There is a cluster with 50 databases. The sizes of tables are very
different, from megabytes to terabytes.

We have been successfully used the aggressive autovacuum for a long time.
After upgrade from 10 to 12.3 we've noticed that autovacuum always process
relations from one database but does not reach others.

I've used
https://www.depesz.com/2020/01/29/which-tables-should-be-auto-vacuumed-or-auto-analyzed/comment-page-1/
to detect existance of relations that should be autovacuumed. There are a
lot of them. At the same time i see that there are free autovacuum workers
that should do this work. But tables are not processed for a long time.

I have logs (log_autovacuum_min_duration = 0) that confirms that only single
database is constantly being autovacuumed. Within pg_stat_user_tables i see
that last time autovacuum / autoanalyze for  other databases happened in the
same day when "vacuum to prevent wraparound" worked.

Please help to investigate the problem. Why my relations does not processed
and how can i fix it.

Example table
-[ RECORD 1 ]-------+------------------------------
n_tup_ins           | 25599733
n_tup_upd           | 2206685374
n_tup_del           | 19938580
n_tup_hot_upd       | 1863307770
n_live_tup          | 186473676
n_dead_tup          | 18177988
n_mod_since_analyze | 3250337
last_autovacuum     | 2020-08-26 16:43:02.321971+03
last_autoanalyze    | 2020-08-26 14:04:19.132566+03
vacuum_count        | 1
autovacuum_count    | 4078
analyze_count       | 8
autoanalyze_count   | 357

Autovacuum settings
"autovacuum_max_workers" => 5,
"autovacuum_naptime" => "30s",
"autovacuum_vacuum_threshold" => 5000
"autovacuum_vacuum_scale_factor" => 0.00001
"autovacuum_vacuum_cost_delay" => "10ms"
"autovacuum_vacuum_cost_limit" => 6000,
"autovacuum_analyze_threshold" => 5000,
"autovacuum_analyze_scale_factor" => "0.01"

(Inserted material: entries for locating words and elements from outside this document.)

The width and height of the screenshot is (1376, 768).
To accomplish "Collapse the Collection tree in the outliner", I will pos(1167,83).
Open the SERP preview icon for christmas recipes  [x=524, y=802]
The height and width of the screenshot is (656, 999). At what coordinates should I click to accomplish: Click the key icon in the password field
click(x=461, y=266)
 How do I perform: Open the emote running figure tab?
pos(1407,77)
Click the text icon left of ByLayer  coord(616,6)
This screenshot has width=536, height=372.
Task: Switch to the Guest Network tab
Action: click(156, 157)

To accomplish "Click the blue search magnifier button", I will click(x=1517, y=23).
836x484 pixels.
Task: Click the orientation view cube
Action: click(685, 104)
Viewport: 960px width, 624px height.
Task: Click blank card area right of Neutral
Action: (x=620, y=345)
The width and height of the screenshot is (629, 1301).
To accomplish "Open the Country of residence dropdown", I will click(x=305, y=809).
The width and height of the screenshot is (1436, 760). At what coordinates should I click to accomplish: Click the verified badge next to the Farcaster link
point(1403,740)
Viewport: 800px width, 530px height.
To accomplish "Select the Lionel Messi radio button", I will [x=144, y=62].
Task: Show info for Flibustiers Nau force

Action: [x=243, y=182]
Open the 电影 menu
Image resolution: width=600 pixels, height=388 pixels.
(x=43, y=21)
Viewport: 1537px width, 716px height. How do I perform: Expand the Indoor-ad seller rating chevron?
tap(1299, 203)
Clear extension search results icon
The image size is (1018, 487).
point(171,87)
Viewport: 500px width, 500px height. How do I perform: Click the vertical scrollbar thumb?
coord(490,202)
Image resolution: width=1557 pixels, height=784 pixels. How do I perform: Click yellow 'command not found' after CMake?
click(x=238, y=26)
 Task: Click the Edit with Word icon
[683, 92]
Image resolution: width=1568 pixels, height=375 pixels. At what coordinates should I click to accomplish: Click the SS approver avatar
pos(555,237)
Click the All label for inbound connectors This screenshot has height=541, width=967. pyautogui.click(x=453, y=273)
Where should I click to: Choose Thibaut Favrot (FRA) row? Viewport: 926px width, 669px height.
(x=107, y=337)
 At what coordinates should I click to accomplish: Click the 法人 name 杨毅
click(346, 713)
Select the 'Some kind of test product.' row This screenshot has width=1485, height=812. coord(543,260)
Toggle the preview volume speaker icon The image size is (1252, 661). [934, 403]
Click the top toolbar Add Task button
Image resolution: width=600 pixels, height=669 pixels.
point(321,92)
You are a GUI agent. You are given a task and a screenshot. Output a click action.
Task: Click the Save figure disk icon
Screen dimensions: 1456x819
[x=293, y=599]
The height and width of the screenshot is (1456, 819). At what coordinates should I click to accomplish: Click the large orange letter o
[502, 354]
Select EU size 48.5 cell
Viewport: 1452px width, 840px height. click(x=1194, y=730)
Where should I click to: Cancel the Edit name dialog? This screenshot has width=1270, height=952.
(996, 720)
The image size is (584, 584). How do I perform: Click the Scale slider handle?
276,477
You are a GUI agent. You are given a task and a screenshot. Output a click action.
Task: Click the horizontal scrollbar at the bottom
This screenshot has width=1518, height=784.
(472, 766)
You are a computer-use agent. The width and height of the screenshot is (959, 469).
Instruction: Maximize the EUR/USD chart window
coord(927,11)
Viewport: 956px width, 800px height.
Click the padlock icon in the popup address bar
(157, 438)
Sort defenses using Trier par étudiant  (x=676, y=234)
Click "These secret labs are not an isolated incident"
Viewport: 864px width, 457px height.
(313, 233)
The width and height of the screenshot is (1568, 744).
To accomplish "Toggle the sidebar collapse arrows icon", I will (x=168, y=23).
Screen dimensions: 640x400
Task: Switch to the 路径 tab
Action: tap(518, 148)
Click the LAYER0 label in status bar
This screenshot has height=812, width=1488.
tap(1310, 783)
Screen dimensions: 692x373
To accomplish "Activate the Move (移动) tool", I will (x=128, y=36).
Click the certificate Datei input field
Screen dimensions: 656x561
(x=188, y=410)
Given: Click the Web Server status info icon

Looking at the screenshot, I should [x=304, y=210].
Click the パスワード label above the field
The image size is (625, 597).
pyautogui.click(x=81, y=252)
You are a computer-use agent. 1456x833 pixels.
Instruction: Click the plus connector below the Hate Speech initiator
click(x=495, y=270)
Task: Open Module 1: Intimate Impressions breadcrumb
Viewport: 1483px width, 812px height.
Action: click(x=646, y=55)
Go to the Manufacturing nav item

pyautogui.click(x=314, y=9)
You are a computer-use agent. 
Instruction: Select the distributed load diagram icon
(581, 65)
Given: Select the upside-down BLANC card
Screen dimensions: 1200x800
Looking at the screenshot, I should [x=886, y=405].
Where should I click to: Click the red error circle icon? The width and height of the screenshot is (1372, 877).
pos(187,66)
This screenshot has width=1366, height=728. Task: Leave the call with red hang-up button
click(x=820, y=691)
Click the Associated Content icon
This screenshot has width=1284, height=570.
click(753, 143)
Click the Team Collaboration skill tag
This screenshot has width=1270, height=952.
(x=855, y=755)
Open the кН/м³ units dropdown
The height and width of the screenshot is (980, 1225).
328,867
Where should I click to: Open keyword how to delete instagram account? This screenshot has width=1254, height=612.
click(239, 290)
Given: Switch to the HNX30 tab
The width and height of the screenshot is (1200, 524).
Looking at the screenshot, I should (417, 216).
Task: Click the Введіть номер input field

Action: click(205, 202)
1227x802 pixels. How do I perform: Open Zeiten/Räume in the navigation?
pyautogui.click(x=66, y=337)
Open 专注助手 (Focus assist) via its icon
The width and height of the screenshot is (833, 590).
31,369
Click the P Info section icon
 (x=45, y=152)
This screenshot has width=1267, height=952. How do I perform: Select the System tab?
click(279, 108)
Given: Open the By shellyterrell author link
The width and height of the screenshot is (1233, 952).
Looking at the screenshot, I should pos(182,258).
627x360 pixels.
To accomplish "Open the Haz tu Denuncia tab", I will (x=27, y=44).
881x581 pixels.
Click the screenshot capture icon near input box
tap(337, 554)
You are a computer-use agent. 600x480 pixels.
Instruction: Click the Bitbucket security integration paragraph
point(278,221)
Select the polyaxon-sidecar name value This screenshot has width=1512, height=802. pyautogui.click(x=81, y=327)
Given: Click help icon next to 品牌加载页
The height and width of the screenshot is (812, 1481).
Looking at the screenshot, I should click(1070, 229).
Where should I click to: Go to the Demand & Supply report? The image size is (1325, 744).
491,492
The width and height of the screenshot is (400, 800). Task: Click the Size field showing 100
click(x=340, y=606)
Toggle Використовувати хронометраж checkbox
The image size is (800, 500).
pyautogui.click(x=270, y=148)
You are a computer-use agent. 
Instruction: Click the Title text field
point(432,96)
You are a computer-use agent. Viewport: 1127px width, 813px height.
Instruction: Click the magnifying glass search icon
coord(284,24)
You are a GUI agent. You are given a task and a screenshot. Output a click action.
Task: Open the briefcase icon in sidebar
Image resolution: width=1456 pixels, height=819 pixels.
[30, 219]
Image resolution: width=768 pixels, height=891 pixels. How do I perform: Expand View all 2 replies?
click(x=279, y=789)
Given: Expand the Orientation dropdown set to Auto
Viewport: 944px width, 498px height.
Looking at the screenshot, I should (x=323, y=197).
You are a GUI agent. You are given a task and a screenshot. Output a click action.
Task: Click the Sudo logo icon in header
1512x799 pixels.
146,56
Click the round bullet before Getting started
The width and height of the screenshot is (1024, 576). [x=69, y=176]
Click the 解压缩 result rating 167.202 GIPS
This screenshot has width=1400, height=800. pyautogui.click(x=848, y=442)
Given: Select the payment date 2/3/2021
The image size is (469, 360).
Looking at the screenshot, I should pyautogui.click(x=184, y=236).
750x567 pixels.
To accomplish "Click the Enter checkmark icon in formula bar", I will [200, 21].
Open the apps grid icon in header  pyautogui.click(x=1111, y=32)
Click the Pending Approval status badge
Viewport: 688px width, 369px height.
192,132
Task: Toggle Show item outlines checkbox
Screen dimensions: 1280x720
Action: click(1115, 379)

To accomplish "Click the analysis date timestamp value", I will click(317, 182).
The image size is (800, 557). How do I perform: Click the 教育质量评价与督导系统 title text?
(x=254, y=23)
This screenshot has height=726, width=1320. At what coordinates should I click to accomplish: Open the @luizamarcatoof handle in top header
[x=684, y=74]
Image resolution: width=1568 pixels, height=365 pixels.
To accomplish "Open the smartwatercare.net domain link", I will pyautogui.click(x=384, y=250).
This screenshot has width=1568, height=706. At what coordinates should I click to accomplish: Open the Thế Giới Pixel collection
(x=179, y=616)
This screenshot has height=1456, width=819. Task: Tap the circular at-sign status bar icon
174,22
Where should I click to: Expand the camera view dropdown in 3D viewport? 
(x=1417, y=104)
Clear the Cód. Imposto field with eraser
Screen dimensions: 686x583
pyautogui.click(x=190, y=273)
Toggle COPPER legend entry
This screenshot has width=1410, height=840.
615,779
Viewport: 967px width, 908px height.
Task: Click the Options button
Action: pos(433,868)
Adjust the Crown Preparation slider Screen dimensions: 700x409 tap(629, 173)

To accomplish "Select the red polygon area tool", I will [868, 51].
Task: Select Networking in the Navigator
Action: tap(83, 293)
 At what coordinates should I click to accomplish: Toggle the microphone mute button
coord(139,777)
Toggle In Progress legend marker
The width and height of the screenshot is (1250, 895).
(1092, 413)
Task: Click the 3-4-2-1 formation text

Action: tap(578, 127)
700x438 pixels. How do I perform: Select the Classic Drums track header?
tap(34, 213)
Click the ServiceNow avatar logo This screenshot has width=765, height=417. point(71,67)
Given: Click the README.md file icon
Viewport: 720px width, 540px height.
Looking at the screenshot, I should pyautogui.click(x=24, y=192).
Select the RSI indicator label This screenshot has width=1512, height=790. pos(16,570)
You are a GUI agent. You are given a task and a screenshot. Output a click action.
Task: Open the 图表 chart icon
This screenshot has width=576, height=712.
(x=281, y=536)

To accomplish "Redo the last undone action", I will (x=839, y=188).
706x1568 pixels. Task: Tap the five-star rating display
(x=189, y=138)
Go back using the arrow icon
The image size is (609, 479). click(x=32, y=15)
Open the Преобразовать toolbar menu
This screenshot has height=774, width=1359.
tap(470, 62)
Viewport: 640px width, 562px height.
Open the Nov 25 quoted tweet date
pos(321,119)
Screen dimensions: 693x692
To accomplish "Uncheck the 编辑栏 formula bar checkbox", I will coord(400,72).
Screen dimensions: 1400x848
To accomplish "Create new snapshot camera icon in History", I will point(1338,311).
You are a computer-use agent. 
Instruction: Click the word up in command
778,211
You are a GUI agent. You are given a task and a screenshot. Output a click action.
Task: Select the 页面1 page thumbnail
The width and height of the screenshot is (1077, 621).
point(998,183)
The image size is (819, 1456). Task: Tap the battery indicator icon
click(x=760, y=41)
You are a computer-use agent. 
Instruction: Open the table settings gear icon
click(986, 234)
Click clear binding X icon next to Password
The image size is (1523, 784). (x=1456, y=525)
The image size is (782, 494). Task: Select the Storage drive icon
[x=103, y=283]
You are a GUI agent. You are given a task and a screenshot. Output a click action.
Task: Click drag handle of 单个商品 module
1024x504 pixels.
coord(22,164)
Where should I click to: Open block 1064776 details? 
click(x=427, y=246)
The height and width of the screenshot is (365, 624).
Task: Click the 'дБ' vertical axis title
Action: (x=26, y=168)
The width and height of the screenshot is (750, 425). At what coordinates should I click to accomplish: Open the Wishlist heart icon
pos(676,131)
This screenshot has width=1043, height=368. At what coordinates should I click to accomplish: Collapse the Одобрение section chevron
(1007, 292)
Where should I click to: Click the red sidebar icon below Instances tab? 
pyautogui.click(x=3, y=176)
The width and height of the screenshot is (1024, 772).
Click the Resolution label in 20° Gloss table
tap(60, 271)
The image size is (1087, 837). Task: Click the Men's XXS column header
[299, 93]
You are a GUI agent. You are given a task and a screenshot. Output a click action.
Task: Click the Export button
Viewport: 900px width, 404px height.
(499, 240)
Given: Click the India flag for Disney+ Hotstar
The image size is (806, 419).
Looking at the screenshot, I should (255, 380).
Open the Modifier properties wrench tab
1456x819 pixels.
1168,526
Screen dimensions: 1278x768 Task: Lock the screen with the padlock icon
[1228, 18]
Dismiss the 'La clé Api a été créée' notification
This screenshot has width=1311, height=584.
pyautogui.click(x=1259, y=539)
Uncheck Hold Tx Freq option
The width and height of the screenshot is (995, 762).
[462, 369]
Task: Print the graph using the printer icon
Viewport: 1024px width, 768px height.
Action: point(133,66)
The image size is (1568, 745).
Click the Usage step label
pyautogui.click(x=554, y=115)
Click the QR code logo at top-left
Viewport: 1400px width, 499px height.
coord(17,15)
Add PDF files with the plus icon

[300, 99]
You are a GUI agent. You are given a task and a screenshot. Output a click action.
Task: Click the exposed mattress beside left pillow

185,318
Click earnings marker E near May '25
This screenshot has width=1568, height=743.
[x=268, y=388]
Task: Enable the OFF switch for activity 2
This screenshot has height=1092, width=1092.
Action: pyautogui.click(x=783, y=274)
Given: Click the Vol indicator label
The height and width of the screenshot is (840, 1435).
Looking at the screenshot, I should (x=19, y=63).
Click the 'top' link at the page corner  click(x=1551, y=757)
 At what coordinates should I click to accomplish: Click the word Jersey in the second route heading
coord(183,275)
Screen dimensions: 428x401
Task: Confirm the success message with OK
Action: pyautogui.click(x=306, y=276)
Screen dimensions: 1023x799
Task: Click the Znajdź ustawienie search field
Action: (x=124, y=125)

Re: BUG #16620: Autovacuum does not process certain databases after migration from postgresql 10

От
Max Vikharev
Дата:
Problem gone after restarting the cluster. 
Autovacuum started to process relations in other databases.

I dont know how to reproduce the issue, we will monitor it. 
If there any way to debug it when it occurs again - let me know.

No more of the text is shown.